William_norton William Norton is a solicitor anc Conservative candidate for Birmingham Perry Barr.  He has been an adviser on tax affairs and legislation to the Conservative frontbench and was a member of the permanent staff of the James Review on Taxpayer Value between 2004 and 2005. William was also the referendum agent for the victorious No campaign in the North East Regional Referendum and is currently a trustee of the Social Affairs Unit and a borough councillor in Worcestershire.

The National Debt, famously, has never been repaid, and no one expects that it ever will be.  Markets have been prepared to lend money to the British Government because it has always been able to service its debt by paying the interest owed and covering the redemption of gilts as they fall due.

All this assumes that the British state is not going to go bankrupt, i.e. that the Treasury is good for the money at whatever inflated rate it has to pay to get itself out of its latest mess.  Gilts have always looked like retaining enough value to make it worth someone’s while to buy them.

But a government can run out of cash without going bankrupt in the formal sense of bailiffs coming round to seize the TV set, the sofa or the keys to the family car.  Its creditworthiness can get so poor that it can no longer cover the interest on new debt, and it could be issuing debt in such quantities that its bonds no longer hold value.  So, the markets stop lending any more money: there is a “gilts strike”.  Before that point is reached, escalating interest costs may mean that a government has insufficient cash to cover its other essential services, such as telling people to eat five pieces of fruit a day.

Bill Gross of PIMCO, the world’s largest mutual fund, recently suggested that it was time for investors to avoid UK gilts because they were “sitting on a bed of nitroglycerine”.  If the annual deficit cannot be controlled, the Government will have to flood the market with new debt, squeezing the value of existing gilts held by people like Mr Gross.

Data block:
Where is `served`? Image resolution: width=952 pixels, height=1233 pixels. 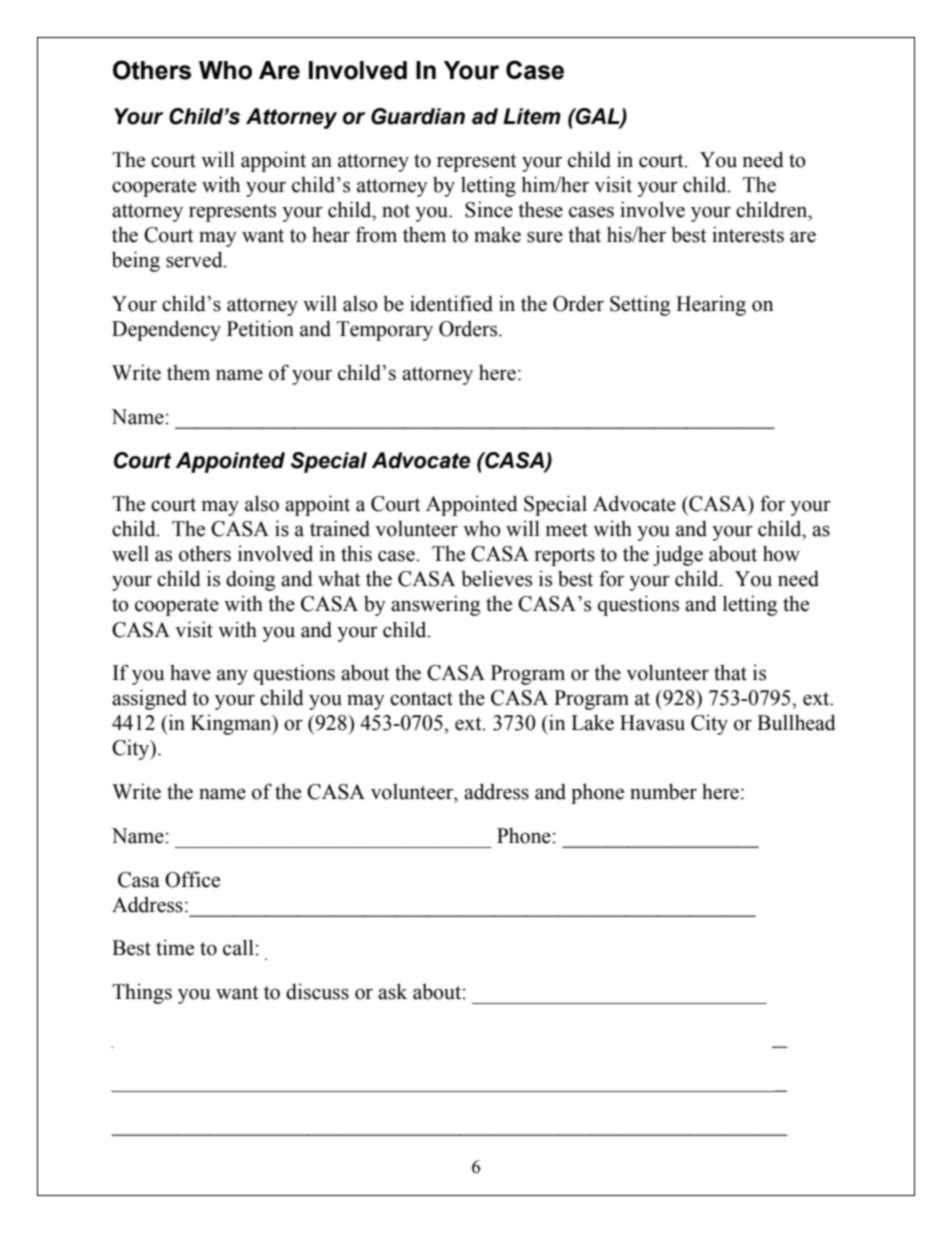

Requests:
(a) Reproduce the extract on the National Debt from "But a government" to "fruit a day.".
(b) Summarize the extract on the National Debt in two sentences.
(c) Resume the extract on the National Debt, picking up after its final sentence.
The listing has no connection to the extract on the National Debt.

Expected answers:
(a)
But a government can run out of cash without going bankrupt in the formal sense of bailiffs coming round to seize the TV set, the sofa or the keys to the family car.  Its creditworthiness can get so poor that it can no longer cover the interest on new debt, and it could be issuing debt in such quantities that its bonds no longer hold value.  So, the markets stop lending any more money: there is a “gilts strike”.  Before that point is reached, escalating interest costs may mean that a government has insufficient cash to cover its other essential services, such as telling people to eat five pieces of fruit a day.

(b) The National Debt has never been repaid, but markets keep lending to the British Government because it has always serviced its debt, on the assumption that the state will not go bankrupt. A government can still run out of cash if its creditworthiness falls so far that markets refuse to lend in a "gilts strike," and Bill Gross of PIMCO has recently advised investors to avoid UK gilts, since an uncontrolled deficit would force the Government to flood the market with new debt.

(c)
There is also the question of how the UK exits from quantitative easing.  The Bank of England printed £200 billion to buy up gilts as a way of forcing down interest rates.  That’s about 23% of Public Sector Net Debt, which (if you believe the numbers) is what we call the National Debt these days.  The Bank now has the problem of how to sell off those gilts without causing their value to crash and interest rates to rise.  According to Deputy Governor Charles Bean, “The Bank will seek to sell the assets it owns in an orderly fashion in order not to disrupt the market for government debt” (see the answer to Q11 here).  That’s nice to know, but not terribly informative.

There have been panics about the National Debt before, most notably the 1720s and the 1780s.  The response was to establish a Sinking Fund.  Governments made annual payments to a fund which bought up gilts and this reassured the market that there was real money backing ministerial promises.  Indeed, there still exists a quango from 1786 called the Commissioners for Reducing the National Debt, although in practice it now acts as the Treasury’s in-house fund manager.

Sinking Funds went out of fashion because, due to various wars, Governments could never maintain the budget surpluses required to keep up the contributions and it was too easy for ministers to raid the Fund for other purposes.  Economic growth in the nineteenth century persuaded markets that the National Debt was manageable, restoring confidence and removing the need for a Fund, and David Ricardo demonstrated that, economically, there was no difference between maintaining a Sinking Fund and raising taxes for a one-off debt repayment, which demolished the intellectual case.  But perhaps the time has come to resurrect the idea and solve two problems at once.

Suppose the £200 billion gilts acquired by the Bank of England under quantitative easing were formally redesignated by legislation as a new Sinking Fund.  The Fund would be prohibited from selling the gilts and would hold them to maturity.  Any interest received would have to be used to acquire further gilts to be held on the same terms.  This could be handled through regular auctions of specified issues of gilt or through occasional market purchases.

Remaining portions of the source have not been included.